We Need to Support Our Visionaries
It’s a Sunday morning in the beginning of January and I’m working on year-end tax acknowledgments, which I have the wonderful issue of being overwhelmed with at the moment. Thank goodness.
And, then I began thinking what it takes for a visionary to make good on the need they see to fill. We are living in an incredibly nerve wracking time between year two of the pandemic and the unpredictable political environment.
This means that it is more important than ever to encourage artists and visionaries to carry out their sense of hope and higher calling and to remove the barriers to implementing their ideas.
As I am talking with a few founders and artists, the biggest barrier I’m hearing from them is their fear.
Here is where I think of a favorite trite quote that illustrates this theme. Of course, there is FDR’s quote of “The greatest fear is fear itself.”
One of my favorites from my eighth-grade Optimist Oratorical Contest speech, which my poor classmates were forced to hear me practice too often, comes from Napoleon Bonaparte. “They are able, because they think they are able.”

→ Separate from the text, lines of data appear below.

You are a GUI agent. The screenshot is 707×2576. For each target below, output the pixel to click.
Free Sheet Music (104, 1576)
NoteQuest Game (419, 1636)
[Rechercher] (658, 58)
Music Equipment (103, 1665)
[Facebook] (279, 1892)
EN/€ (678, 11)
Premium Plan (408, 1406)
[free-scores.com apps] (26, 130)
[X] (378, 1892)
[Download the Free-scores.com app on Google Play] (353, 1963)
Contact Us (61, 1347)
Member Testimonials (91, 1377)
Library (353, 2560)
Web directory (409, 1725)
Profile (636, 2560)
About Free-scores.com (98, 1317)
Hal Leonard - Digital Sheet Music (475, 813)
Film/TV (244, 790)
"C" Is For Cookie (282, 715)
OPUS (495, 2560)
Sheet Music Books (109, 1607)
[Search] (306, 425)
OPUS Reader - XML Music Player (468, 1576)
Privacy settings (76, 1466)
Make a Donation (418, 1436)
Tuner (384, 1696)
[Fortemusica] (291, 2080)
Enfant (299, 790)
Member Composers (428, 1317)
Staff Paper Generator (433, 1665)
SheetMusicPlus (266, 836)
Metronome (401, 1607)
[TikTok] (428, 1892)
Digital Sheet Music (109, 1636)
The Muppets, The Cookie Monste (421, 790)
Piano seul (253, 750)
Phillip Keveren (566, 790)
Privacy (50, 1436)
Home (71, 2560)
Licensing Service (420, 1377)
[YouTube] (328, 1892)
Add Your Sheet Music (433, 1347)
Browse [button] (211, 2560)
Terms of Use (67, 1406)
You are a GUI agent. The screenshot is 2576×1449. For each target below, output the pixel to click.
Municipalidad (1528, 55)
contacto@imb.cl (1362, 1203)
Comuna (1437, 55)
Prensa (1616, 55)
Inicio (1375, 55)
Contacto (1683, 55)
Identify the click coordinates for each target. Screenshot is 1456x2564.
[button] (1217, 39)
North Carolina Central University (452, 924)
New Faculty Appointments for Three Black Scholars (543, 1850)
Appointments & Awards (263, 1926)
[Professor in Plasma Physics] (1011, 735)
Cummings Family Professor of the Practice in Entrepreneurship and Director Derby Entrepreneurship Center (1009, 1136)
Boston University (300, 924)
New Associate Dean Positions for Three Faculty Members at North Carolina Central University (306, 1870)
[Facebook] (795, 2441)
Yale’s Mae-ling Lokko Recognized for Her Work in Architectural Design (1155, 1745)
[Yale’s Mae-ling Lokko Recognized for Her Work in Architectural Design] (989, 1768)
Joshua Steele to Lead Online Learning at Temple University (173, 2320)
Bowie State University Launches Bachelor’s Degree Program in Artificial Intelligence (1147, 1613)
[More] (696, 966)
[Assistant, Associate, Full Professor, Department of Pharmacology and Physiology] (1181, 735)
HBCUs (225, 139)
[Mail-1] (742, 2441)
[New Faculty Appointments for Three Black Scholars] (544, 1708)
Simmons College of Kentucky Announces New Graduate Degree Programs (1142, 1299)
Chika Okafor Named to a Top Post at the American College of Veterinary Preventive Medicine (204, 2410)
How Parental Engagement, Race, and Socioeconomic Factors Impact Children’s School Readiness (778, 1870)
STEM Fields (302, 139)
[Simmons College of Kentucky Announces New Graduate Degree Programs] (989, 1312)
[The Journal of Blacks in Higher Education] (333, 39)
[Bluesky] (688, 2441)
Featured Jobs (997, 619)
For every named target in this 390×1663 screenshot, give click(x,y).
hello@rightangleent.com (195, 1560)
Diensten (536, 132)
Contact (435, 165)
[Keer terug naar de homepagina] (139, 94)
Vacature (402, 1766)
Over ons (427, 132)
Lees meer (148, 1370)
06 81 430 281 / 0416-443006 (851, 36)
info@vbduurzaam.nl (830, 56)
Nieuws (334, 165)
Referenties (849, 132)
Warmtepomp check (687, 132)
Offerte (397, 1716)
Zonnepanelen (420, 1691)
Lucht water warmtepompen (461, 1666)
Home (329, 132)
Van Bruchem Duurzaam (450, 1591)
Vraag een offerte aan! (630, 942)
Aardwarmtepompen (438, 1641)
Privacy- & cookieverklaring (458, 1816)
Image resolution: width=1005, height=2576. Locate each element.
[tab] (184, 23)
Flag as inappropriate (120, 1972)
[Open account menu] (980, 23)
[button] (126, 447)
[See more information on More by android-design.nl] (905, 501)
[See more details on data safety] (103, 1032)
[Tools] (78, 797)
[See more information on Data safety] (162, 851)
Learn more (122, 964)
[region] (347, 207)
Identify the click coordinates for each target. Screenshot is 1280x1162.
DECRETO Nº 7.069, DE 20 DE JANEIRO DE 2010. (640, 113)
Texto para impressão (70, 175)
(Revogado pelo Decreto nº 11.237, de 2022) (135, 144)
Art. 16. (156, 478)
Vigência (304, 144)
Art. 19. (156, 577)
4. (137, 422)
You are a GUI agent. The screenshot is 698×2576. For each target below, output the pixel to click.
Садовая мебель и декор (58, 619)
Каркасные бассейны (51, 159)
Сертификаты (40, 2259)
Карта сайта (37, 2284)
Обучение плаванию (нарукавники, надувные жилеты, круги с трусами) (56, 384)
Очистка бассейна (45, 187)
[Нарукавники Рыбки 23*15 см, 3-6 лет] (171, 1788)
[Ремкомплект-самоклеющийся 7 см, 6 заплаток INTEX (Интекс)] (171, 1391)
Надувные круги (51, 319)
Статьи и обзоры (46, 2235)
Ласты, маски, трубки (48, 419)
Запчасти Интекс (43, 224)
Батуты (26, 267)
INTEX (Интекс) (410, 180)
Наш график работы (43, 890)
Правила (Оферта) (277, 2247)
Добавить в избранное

And, then, there is the universal wisdom that I am reminded of when listening to Johnny Cash, Darius Rucker and finally Willie Nelson to pass the time while looking at donations. Willie Nelson’s line (and my favorite of today) is “Well, you can’t make a record, if you ain’t got nothing to say.”
Fear can stop the best of us and it’s the job of the vision builders and those around them to hear what the fear is saying, and to see the greater picture that enables you to move forward.
Vision means that you have an ability to see something that isn’t there yet necessarily. It’s what you imagine is possible, without knowing how you are going to get there.
For people who are perfectionist and analytical, it’s truly a scary place to not have a plan from Point A to B without knowing what the outcomes will be. For those of us who are more conceptual in our best way of thinking, it’s harder to put a framework around the bigger goal. It takes many guided conversations and thought to truly build out a vision and to develop outcomes that you can measure success and sustainability by.
For many founders, they may not have had the help they needed to get their idea started and just lit the match to see what would happen. Once the fire starts and the program or organization is out of the gate, they need help along the way to build infrastructure. The infrastructure, if done well, will promote the mission, build on the original idea and sustain the vision beyond the founder for years to come.
There are implications to building vision through programming without planning. For a founder who finds themselves in the middle of a program that is seemingly growing without their understanding, 1) they may be unsure of why they deserve to carry the mantle or 2) they build the institution around themselves.
Both of these scenarios have serious drawbacks to organizational sustainability. The first issue makes it almost impossible to ask for help from others because you may feel undeserving as you watch your success quizzically and feel guilty for it. The second is even more perilous because it implies the organization is only worthy of its founder and the organization takes on the strengths and weaknesses of this leader’s personality. When the leader is gone, so is the backbone of the organizational leadership. This can be avoided by careful succession planning.
My hope for every visionary working to make our community better is that you celebrate every success and learn from every challenge. It is many small incremental steps that make one’s mission and vision possible. Building a mission, especially if one is starting a nonprofit, takes time and effort and thought and planning and vulnerability and risks. With successes, steps will still be missed, mistakes will be made, but that should help improve the overall organization as a result.
It is important to own your vision while seeking investment from others. Invite help and build from a place of confidence that a need has to be filled, even if you are unsure how to get there. Your leadership skills will grow in the process as well, and that is a great outcome for the visionary and the organization. Supporting the growth of our visionaries is instrumental to the health of all of our communities.